SAt the start of a business, owners put some funding into the business to finance assets. This
creates liability on the business in the shape of capital as the business is a separate entity form
its owners. Businesses can be considered to be, for accounting purposes, sums of liabilities
and assets; this is the accounting equation. After liabilities have been accounted for, the
positive remainder is deemed the owners interest in the business.

This definition is helpful to understand the liquidation process in case of bankruptcy. At


first, all the secured creditors are paid against proceeds from assets. Afterwards, a series of
creditors, ranked in priority sequence, have the next claim/right on the residual proceeds.
Ownership equity is the last or residual claim against assets, paid only after all other creditors
are paid. In such cases where even creditors could not get enough money to pay their bills,
nothing is left over to reimburse owners’ equity. Thus owners’ equity is reduced to zero.
Ownership equity is also known as risk capital, liable capital and equity.
EQUTY SHARES
Total equity capital of a company is divided into equal units of small denominations, each
called a share. For example, in a company the total equity capital of 1,00,00,000 is divided
into 10,00,000 units of Rs 10 each. Each such unit of Rs 10 is called a Share. Thus, the
company then is said to have 10,00,000 equity shares of Rs 10 each. The holders of such
shares are members of the company and have voting rights.

EQUITY INVESTMENT
Equity investment generally refers to the buying and holding of shares of stock on a stock
market by individuals and firms in anticipation of income from dividends and capital gain as
the value of the stock rises. It also sometimes refers to the acquisition of equity participation
in a private company or a startup. When the investment is in infant companies, it is referred
to as venture capital investing and is generally understood to be higher risk than investment
in listed going-concern situations.

Why should one invest in Equity in particular?

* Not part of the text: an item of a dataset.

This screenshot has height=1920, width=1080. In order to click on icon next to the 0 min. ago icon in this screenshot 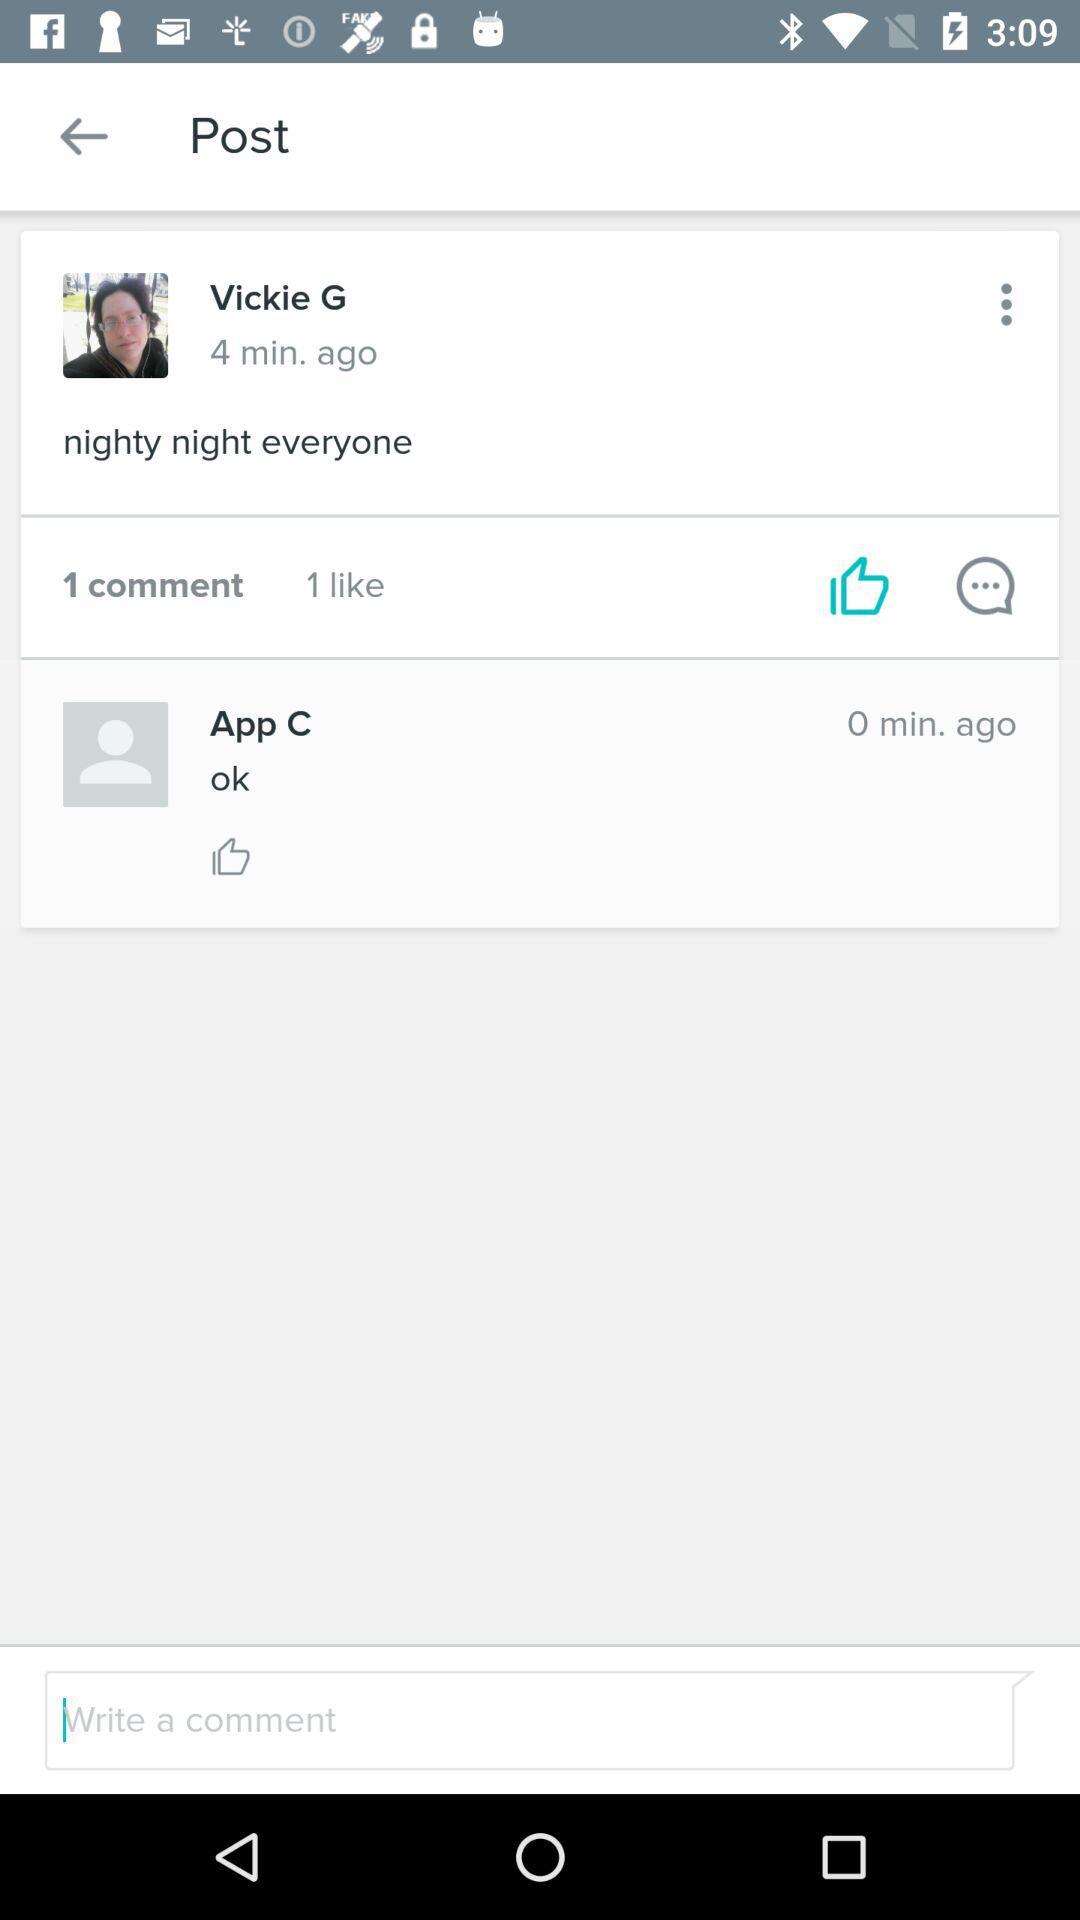, I will do `click(506, 723)`.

When you buy a share of a company you become a shareholder in that company. Equities
have the potential to increase in value over time. It also provides your portfolio with the
growth necessary to reach your long term investment goals. Research studies have proved
that the equities have outperformed most other forms of investments in the long term.
Equities are considered the most challenging and the rewarding, when compared to other
investment options. Research studies have proved that investments in some share with a
longer tenure of investment have yielded far superior returns than any other investment.
However, this does not mean all equity investments would guarantee similar high returns.
Equities are high risk investments. One needs to study them carefully before investing.
How to invest in Equity Shares?

Investors can buy equity from Security market that is from Primary market or Secondary
market. The primary market provides the channel for sale of new securities. Primary market
provides opportunity to issuers of securities; Government as well as corporate, to raise
resources to meet their requirements of investment and/or discharge some obligation.
Investors can buy shares of a company through IPO when it is first time issued to public.
Once shares are issued to the public it is traded in the secondary market. Stock exchange only
acts as facilitator for trading of equity shares. Anyone who wishes to buy shares of a
company can buy it form existing shareholder of a company.